The Margerac carriage drove them back to town half an hour later, and it was nearly midnight when they arrived at the boardinghouse in the city where they had stopped for a few hours earlier that day. Jean had asked to be taken back there. He had had no problem before, but had said they would only be there for a few hours. This time the desk clerk looked at him strangely, went to consult the manager, although it was the middle of the night, and finally gave them a small room at the back of the house, usually reserved for slightly unsavory people. They hadn’t seen Wachiwi when they gave him the room that afternoon. But at least they had a place to stay.

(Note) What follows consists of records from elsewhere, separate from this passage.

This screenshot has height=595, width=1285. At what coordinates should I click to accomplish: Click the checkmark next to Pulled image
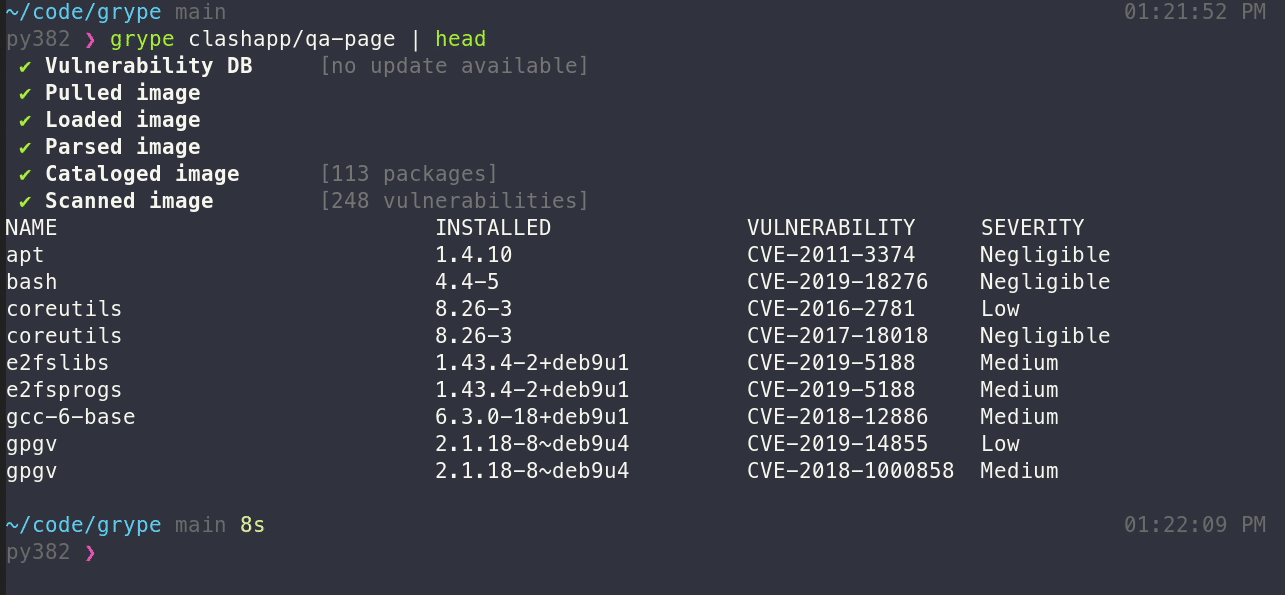(25, 93)
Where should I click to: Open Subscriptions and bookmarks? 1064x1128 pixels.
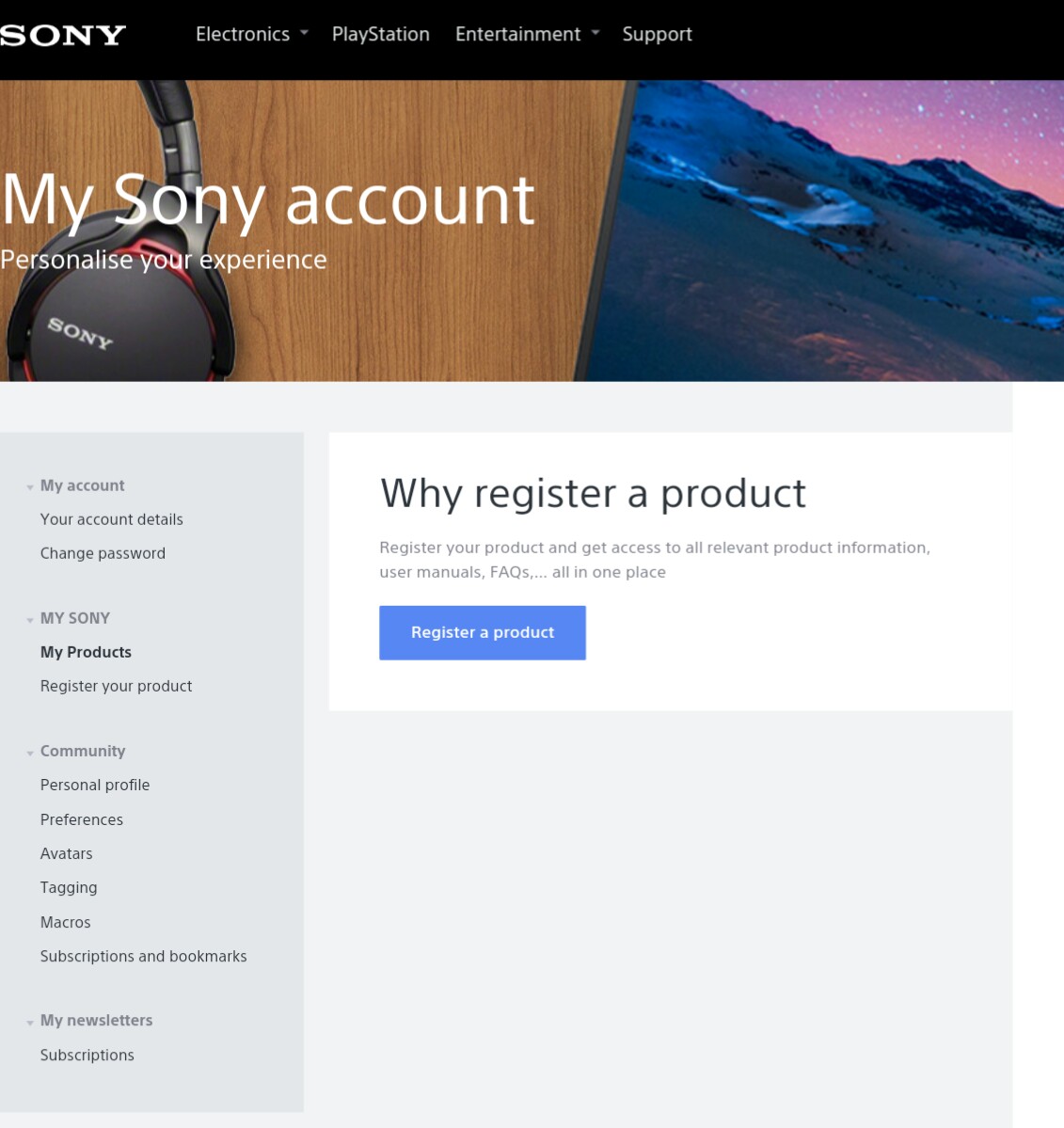[x=143, y=956]
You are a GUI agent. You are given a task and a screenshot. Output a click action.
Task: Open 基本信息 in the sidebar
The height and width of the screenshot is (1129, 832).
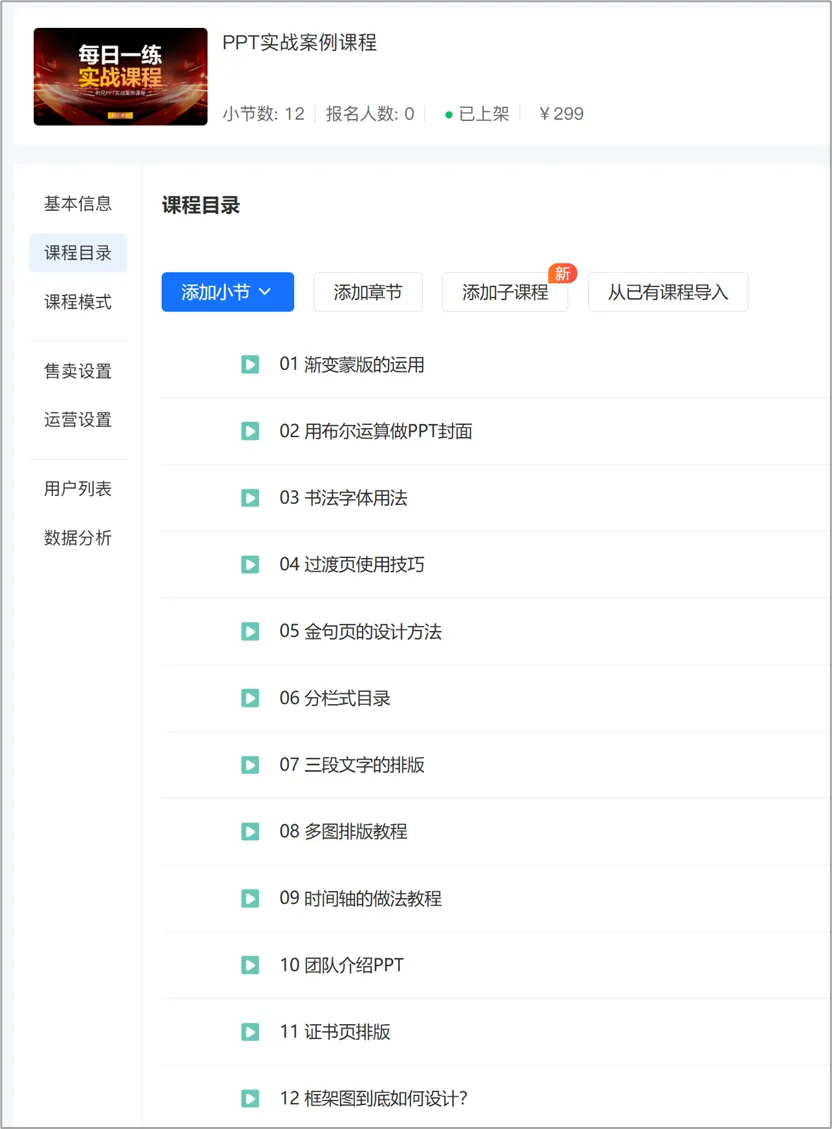pos(78,204)
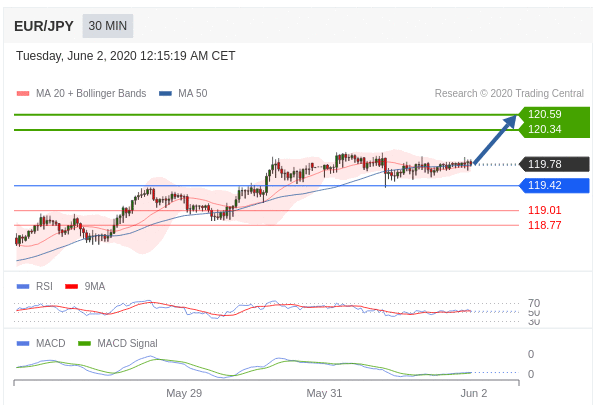Click the green MACD Signal legend swatch

tap(84, 343)
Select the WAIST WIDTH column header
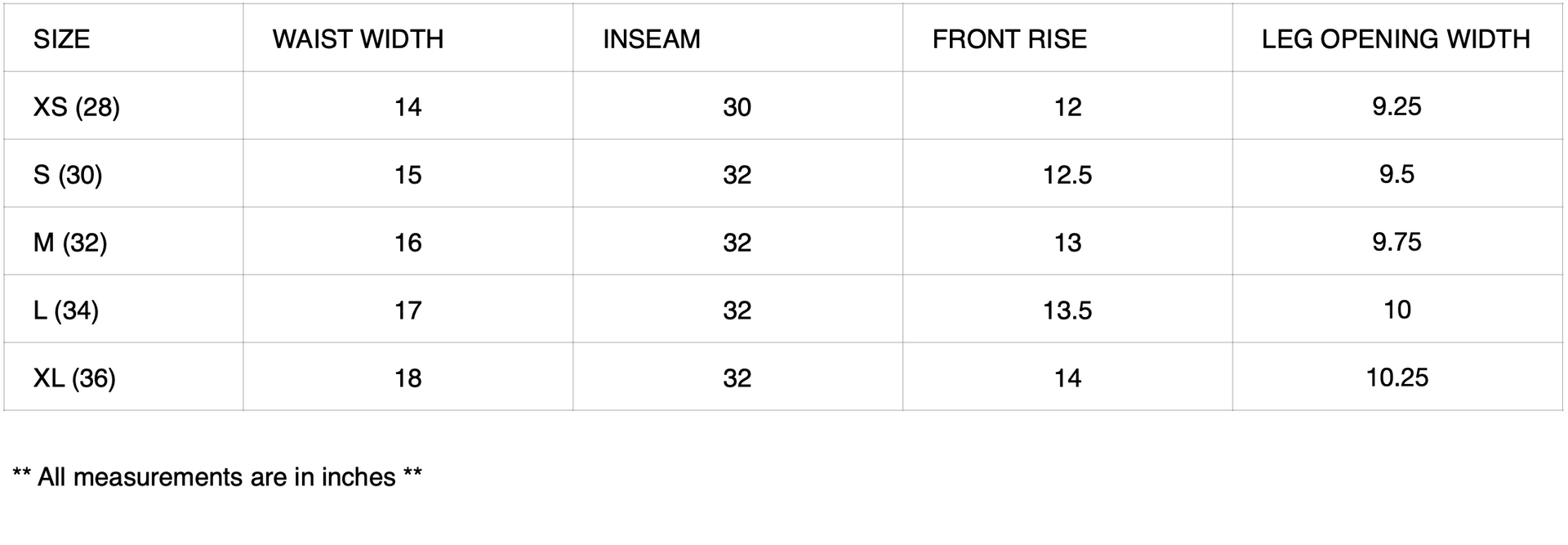 (x=358, y=39)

“Will you be staying long, sir?” the clerk asked uncomfortably.

“I don’t know,” Jean said honestly. He had no idea where to go. And for the time being at least, he had no desire to see his cousins, nor expose Wachiwi to them again. “It may be several weeks,” he said solemnly, wondering if he should take her north. For the moment, he had no idea.

Once in the room, he took his coat off and laid it on a chair. He helped Wachiwi out of her gown, and she put it into the trunk, and gratefully took the corset off and the complicated undergarments. He had bought her several nightgowns to sleep in, but she put on the elkskin dress instead. It was more comfortable than anything else she owned, and it was familiar for her. To Wachiwi, it was like the buckskin breeches he wore to ride when he traveled, which were easiest for him.

He talked to her about his own homeland then, as they sat in the small room. He didn’t know what else to say to her to distract her. It must have been obvious that something had gone very wrong. And as he talked to her, he had an idea. He was not sure if things would be better there, but they couldn’t be much worse than here, and he was beginning to fear that Wachiwi would be treated badly everywhere in the New World, west, north, south, or east. He wanted to take her home with him.

He told her there was a great lake called the Atlantic Ocean, and he lived on the other side. It would take them two full phases of the moon to get there, which seemed like a long time. He told her of the beauty of it once they arrived, the countryside in Brittany, the people she would meet in France, his brother who lived in their family château. He said that their lodge was much bigger than the one she had seen that night. She laughed at him then and said it was called a “house,” not a lodge, and he laughed back. With her he could face anything, climb any mountain, overcome any obstacle, and he wanted to protect her from the terrible affront and humiliation she had experienced at the de Margerac plantation. He suspected now that others would be as unkind to her as his cousins, and he was convinced that things would be better for them in France. He hoped that there she would be considered a rare and exotic bird, and not someone to be punished and mistreated, and cast away. He knew what he had to do now. He would take her home to Brittany with him.

He planned to write to his brother the next morning, saying that they were coming home on the next ship. His letter would only arrive weeks or days before they did, but it would warn Tristan that they were arriving, and roughly when. Jean was going to book passage for them on the first possible ship going back to France. There was nothing for them here. It would be yet another adventure for them, and a long one, but after all they’d been through so far, being tossed around on the Atlantic Ocean for two months didn’t seem so bad. And for the first time in five years in the New World, Jean felt ready to go home. He hadn’t seen his brother nor his homeland in all that time. But he had done everything he had come here to do, discovered new places, had astonishing adventures, and now he had met the love of his life, a beautiful Sioux woman he wanted to marry and have children with. He had no idea what his older brother would think of it, but Tristan was a wise, understanding man, and no matter what anyone thought, Jean knew that Wachiwi was the woman for him. They were going home to start a new life together. As he smiled at her, he knew his boyhood days were over. And with his bride, the rest of their life would unfold.